TASK GOAL: Could you copy everything from the start of the material down to the line containing "Looking at the", swapping "three dots" for "ellipsis icon" and changing nothing else? Leave the pictures out of your answer.

[Element and text position data]
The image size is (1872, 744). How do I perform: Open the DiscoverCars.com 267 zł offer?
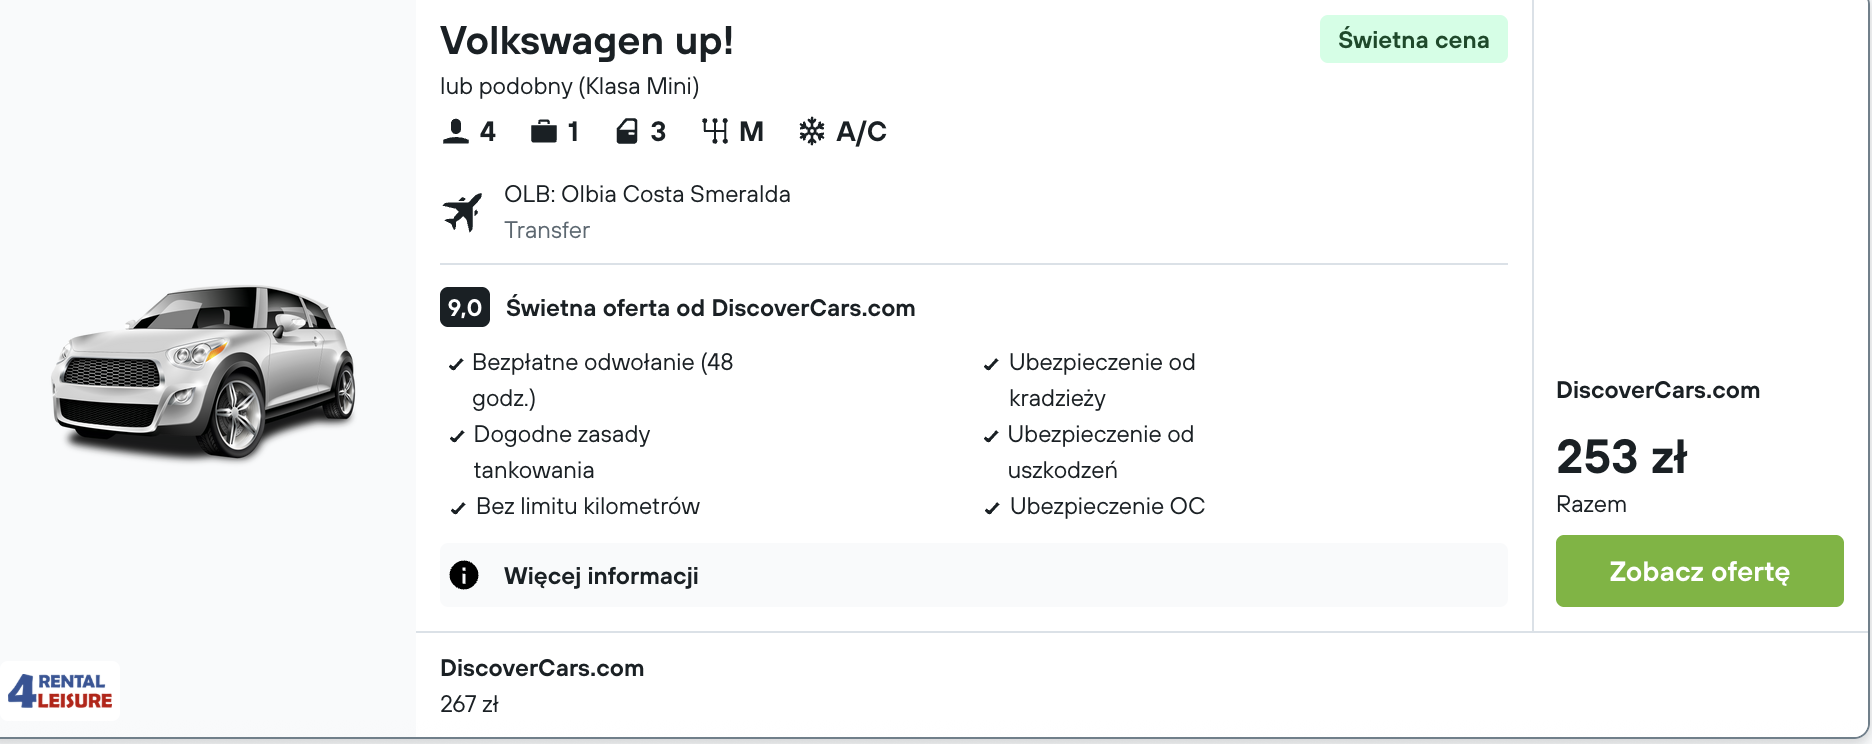coord(542,685)
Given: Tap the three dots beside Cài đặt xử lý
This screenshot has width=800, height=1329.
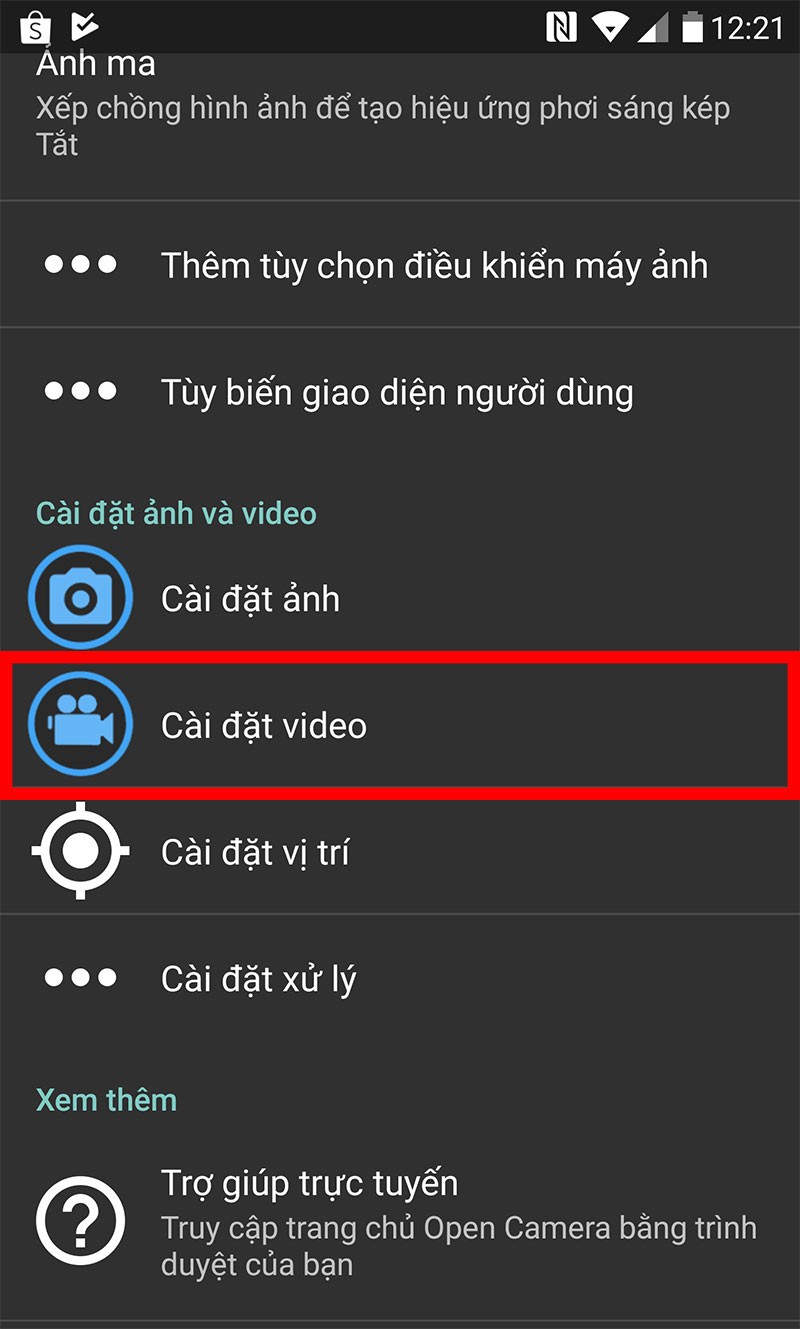Looking at the screenshot, I should pyautogui.click(x=81, y=978).
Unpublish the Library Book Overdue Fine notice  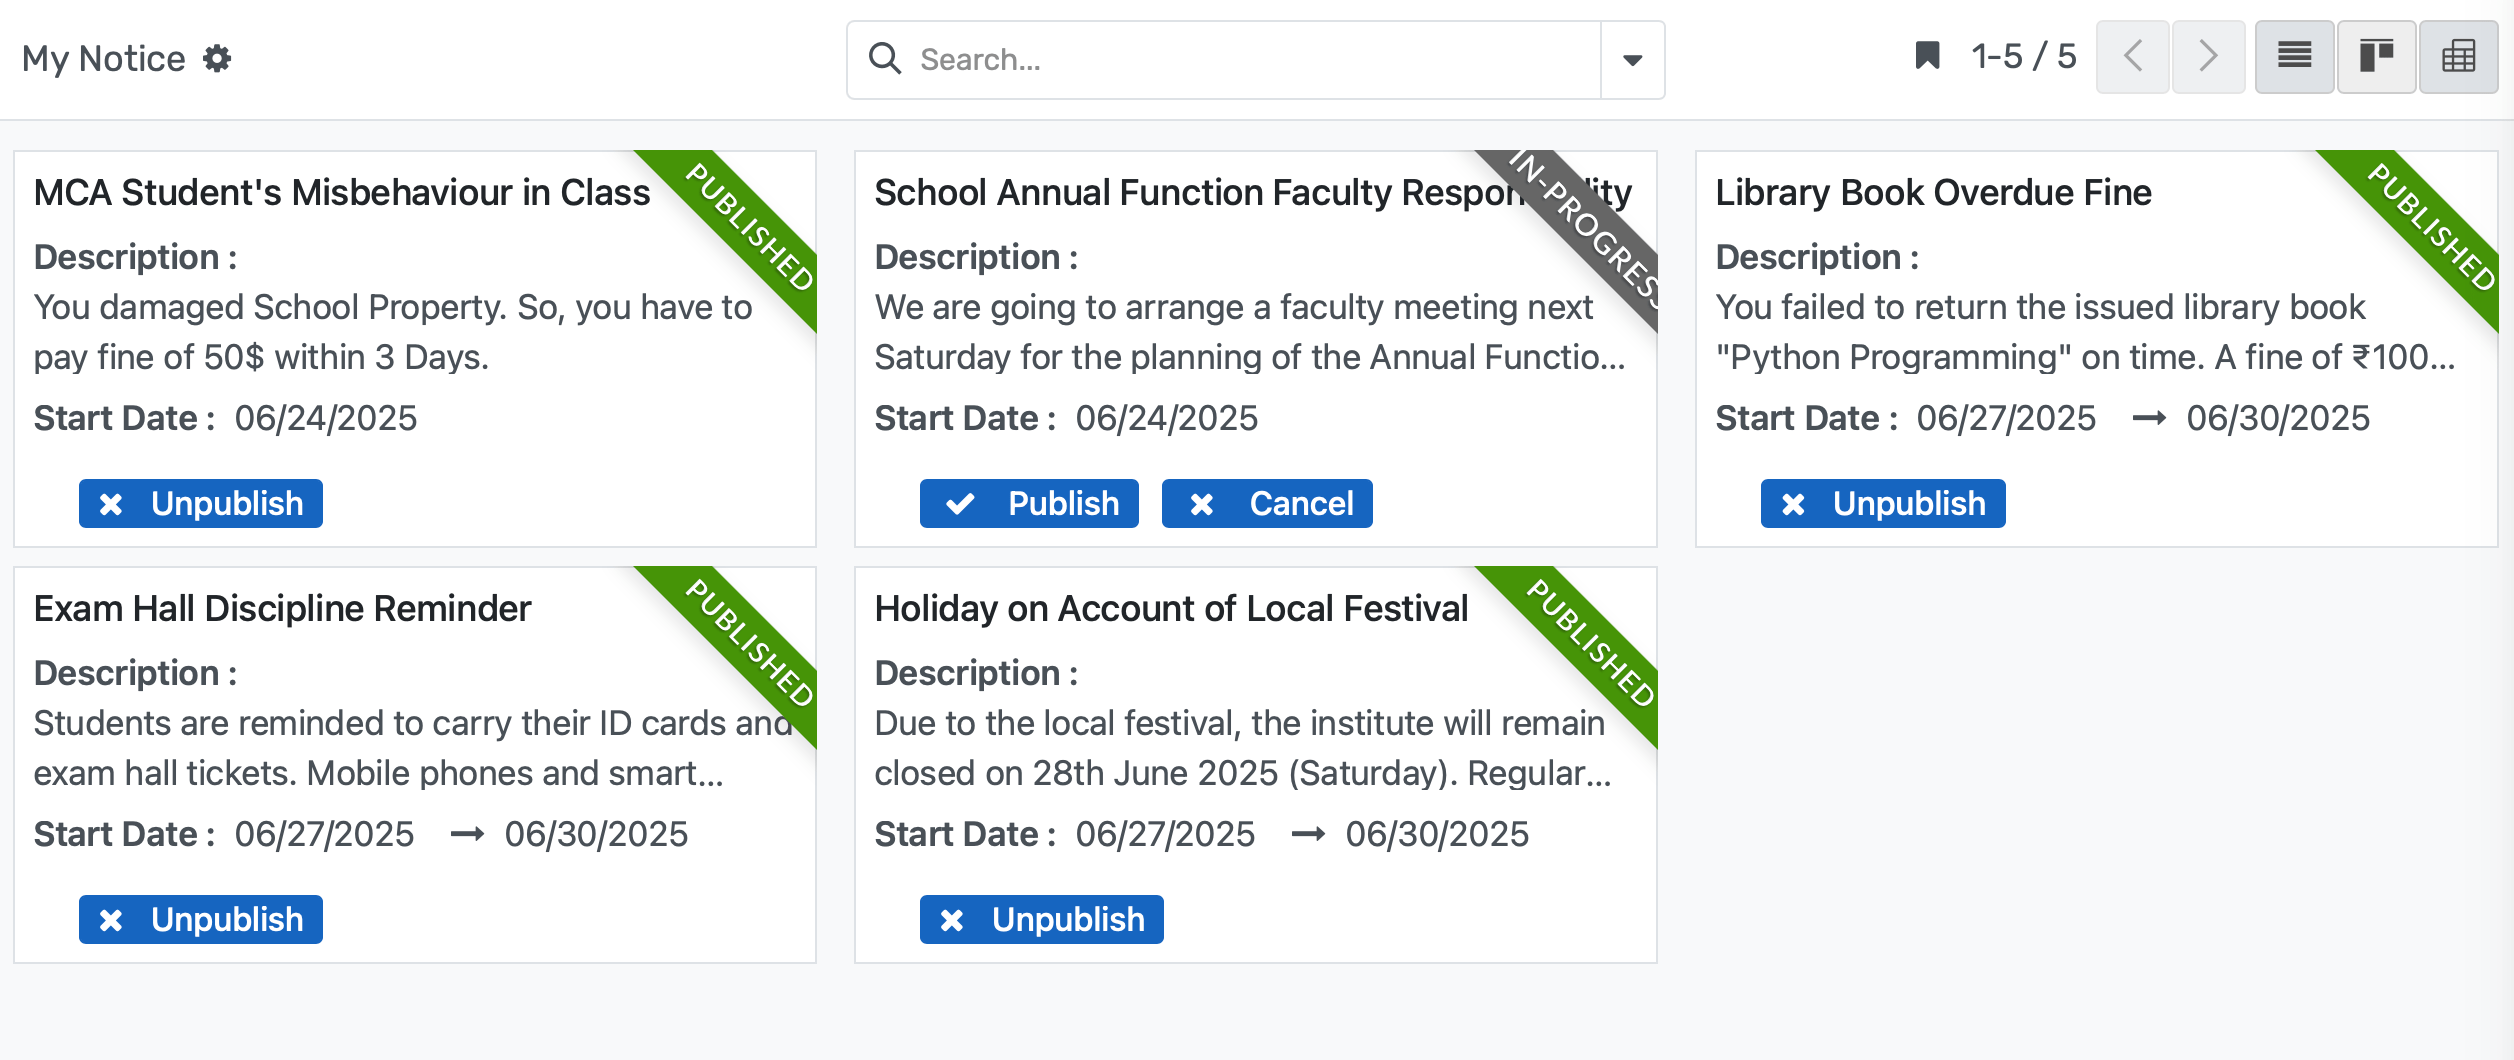pyautogui.click(x=1883, y=503)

TASK OUTPUT:
The image size is (1872, 744). How do I perform: Open the DiscoverCars.com 267 zł offer?
coord(542,685)
Given: Tap the ellipsis icon beside Cài đặt xử lý
This screenshot has width=800, height=1329.
Looking at the screenshot, I should pyautogui.click(x=81, y=978).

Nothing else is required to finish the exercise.